L’incursion des loyalistes à l’est de la ligne de déconfliction n’avait pourtant rien d’une opération de dernière minute. Des partisans du régime avaient annoncé son lancement la veille sur les réseaux sociaux, signe d’une préparation en amont. Selon le journaliste syrien Hassan Hassan, les combats avaient été précédés par la diffusion de rumeurs, insinuant qu’un accord secret avait été passé entre les kurdes et le régime, pour restituer l’est de l’Euphrate à ce dernier. Objectif : semer le doute parmi les partisans des FDS, au moment même où Damas mobilisait ses relais au sein des tribus, très puissantes dans l’est syrien. Mais cette manœuvre, visiblement prématurée, a fait long feu.
Moscou fait profil bas
Les stratèges du régime ont peut-être voulu tester la résolution de la coalition internationale, sa détermination à défendre ses alliés, maintenant que le gros de la lutte contre l’EI est terminé. « La réponse de la coalition a été claire : ce n’est pas parce que les Kurdes ont été momentanément lâchés à Afrin qu’ils le seront dans le nord-est du pays », estime une source proche de la direction kurde. Une référence à l’offensive lancée par la Turquie en janvier contre un autre bastion des FDS, dans le coin nord-ouest de la Syrie, avec l’accord tacite des Etats-Unis, qui ne disposent pas de troupes dans cette zone.
Damas ne peut même pas se consoler auprès de Moscou. La Russie, qui a suivi la déroute des pro-régime en quasi-direct, fait profil bas, comme si elle voulait se dissocier de cette attaque mal pensée. Le ministère russe de la défense s’est contenté de déclarer que Washington ne cherche pas à lutter contre les djihadistes, mais à « saisir et à conserver des biens économiques syriens ». Tout laisse penser que le régime Assad n’est pas près de se relancer dans une attaque frontale contre les FDS.

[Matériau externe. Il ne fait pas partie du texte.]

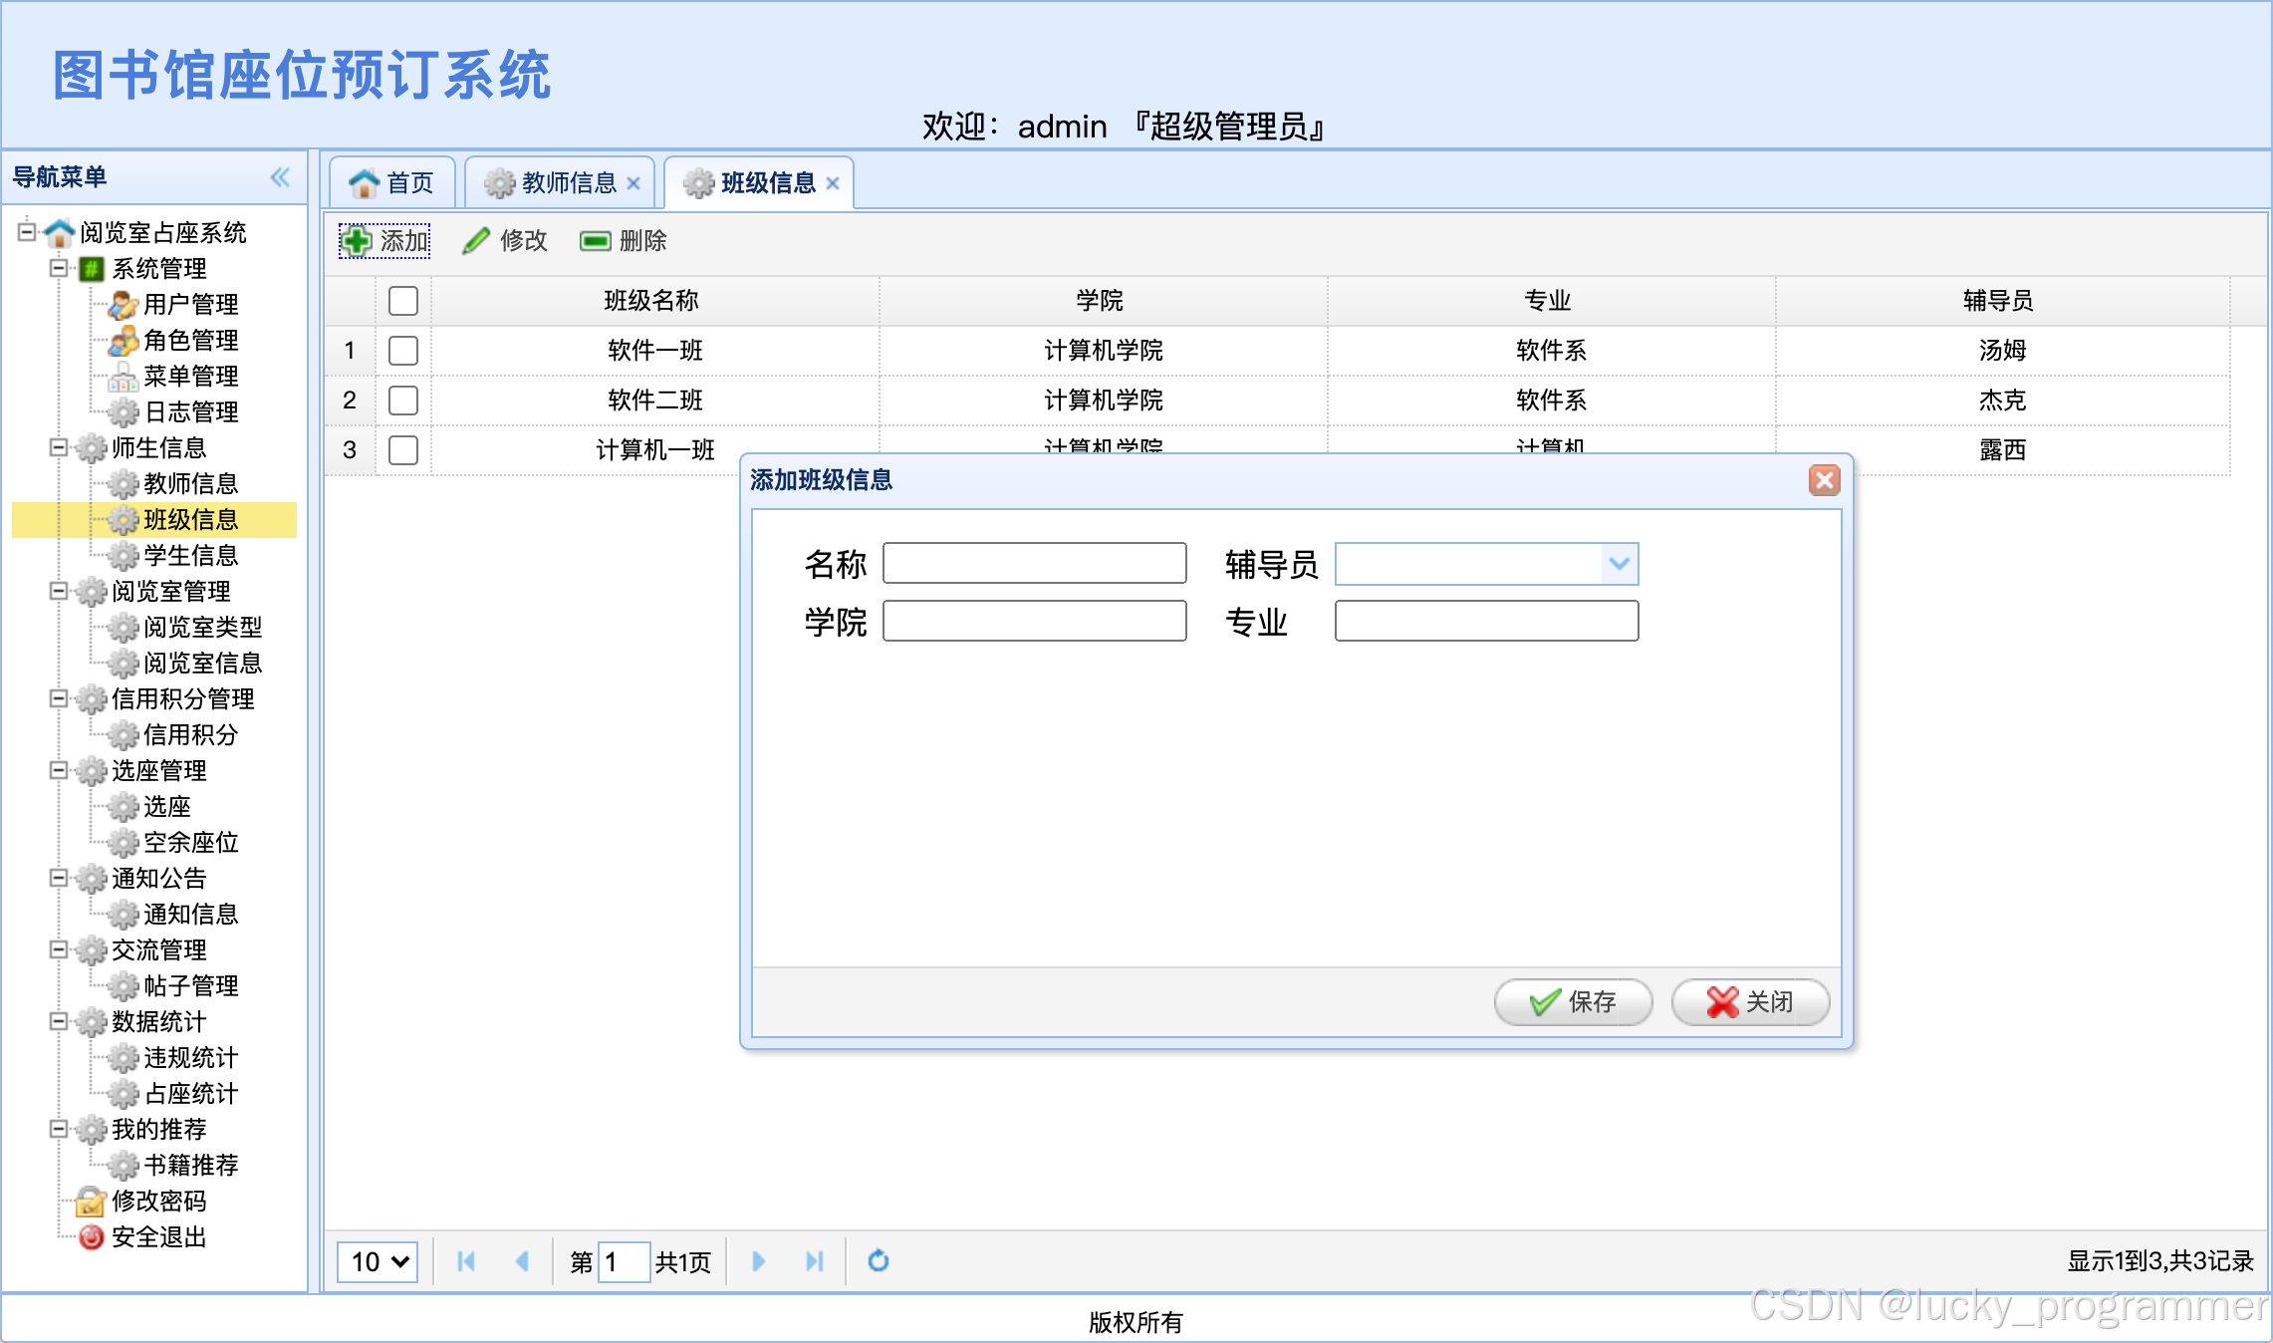Toggle the select-all header checkbox
This screenshot has width=2273, height=1343.
[403, 301]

« Les choses ne sont pas terminées pour autant, prévient Robert Ford, ancien ambassadeur américain à Damas, aujourd’hui membre du Middle East Institute, un think-tank de Washington. Les Américains et leurs alliés locaux doivent se préparer à des actions non conventionnelles, telles que des assassinats, des attentats à la voiture piégée et des coups de main conduits par de petits groupes très mobiles ». Une confédération tribale qui a perdu plusieurs de ses jeunes dans l’offensive, a appelé à la vengeance.
Les trois objectifs de Washington
Le 17 janvier, lorsqu’il avait annoncé que les troupes américaines resteraient en Syrie, le secrétaire d’Etat Rex Tillerson avait justifié cette décision en citant trois objectifs : empêcher toute reformation des groupes djihadistes, lutter contre l’influence de l’Iran, et peser sur une éventuelle transition politique à Damas.
Des soldats américains observent la frontière avec la Turquie, près de la ville de Manbji, dans le nord de la Syrie, le 7 février.